Ireland's Dan Martin hails "incredible" day at the Tour de France

Dan Martin celebrates victory on stage nine of the Tour de France
Dan Martin celebrates victory on stage nine of the Tour de France

Ian Parker

Dan Martin followed in his uncle's footsteps as he became the first Irish winner of a Tour de France stage since Stephen Roche in 1992.

The Garmin-Sharp rider beat Astana's Jakob Fuglsang to the line in Bagneres-de-Bigorre after the pair had attacked off the front, five kilometres from the top of the final climb of the day, and then stayed ahead down the long descent into town.

Birmingham-born Martin became only the fifth Irishman to win a Tour stage, and the first since his uncle's victory on stage 16 of the 1992 Tour in La Bourboule.

"Every win is important and special in its own way," the 26-year-old said. "It was such an incredible day today because this team Garmin-Sharp shows such a team spirit.

"Everyone gave 100 per cent today and some of the guys nearly missed the time limit because they gave so much for my victory. We decided this morning on the bus that I was going to try and win the stage and we've succeeded so it's incredible."

Martin and Fuglsang made their move as the main contenders at the front of the race were engaged in an absorbing game of cat and mouse, with Chris Froome anxiously - and successfully - defending his yellow jersey against the likes of Alejandro Valverde and Alberto Contador, with his Team Sky team-mates nowhere to be found.

Although Fuglsang led the pair into town and towards the finish line, Martin was close behind and, after some nervous glances between the pair, he kicked out 250 metres from the line and Fuglsang could not answer.

"It's hard to describe how it feels; it's more relief actually because I knew I was the favourite coming into the sprint and I was quite confident, but I still had to do it," Martin added.

"To come across the line knowing that I've won a stage of the Tour de France is amazing.
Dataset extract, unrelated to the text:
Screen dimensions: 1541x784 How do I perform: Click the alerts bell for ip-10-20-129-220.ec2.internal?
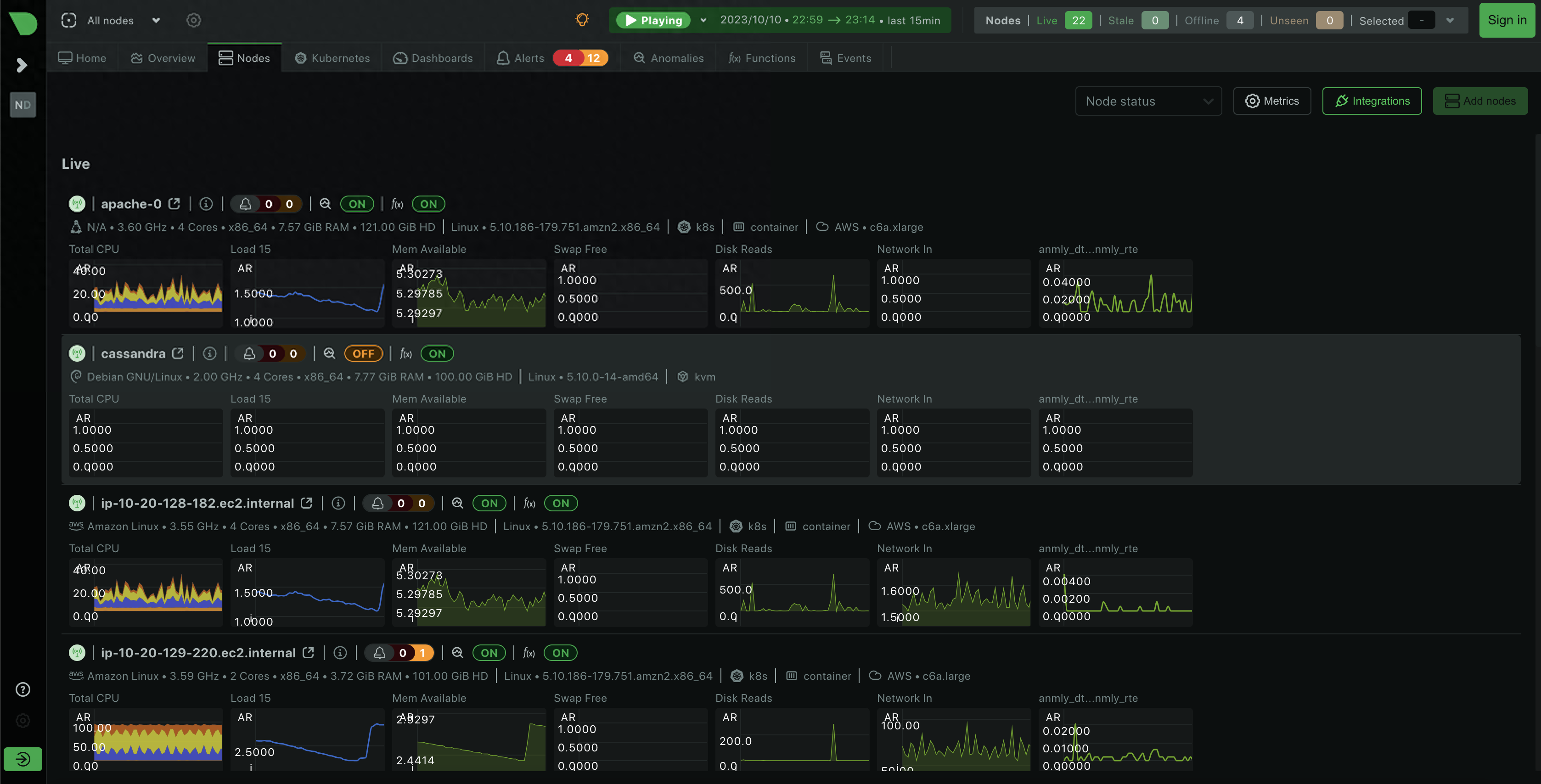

In the end, the scale of the event wasn't on my mind - it was just another bike race.

"I was so focused on his wheel and beating that guy in the sprint that I didn't even look behind once to see where the peloton was. It was just a case of focus on the finish line and get there first."

While this was Martin's first taste of Tour success, it was not his first in a Grand Tour as he won stage nine of the Vuelta a Espana in 2011, and he called on that experience today.

"I think there was a calmness that I developed in the sprint, rather than confidence," he said. "I've always had that sort of calmness, when I won the ninth stage of the Vuelta it was much the same sort of feeling.

"In the big situations I seem to be able to relax very well and just be in control and it pays off."

Martin follows in the footsteps not only for Roche but also Sean Kelly, Seamus Elliott, and Martin Earley in winning a Tour stage.

Martin was mentioned as an outside contender for this year's mountainous Tour thanks to his climbing ability and a proud uncle - who won the Tour in 1987 - tipped him for future success.

"The sky's the limit," Roche said. "He can challenge for the podium in the next few years."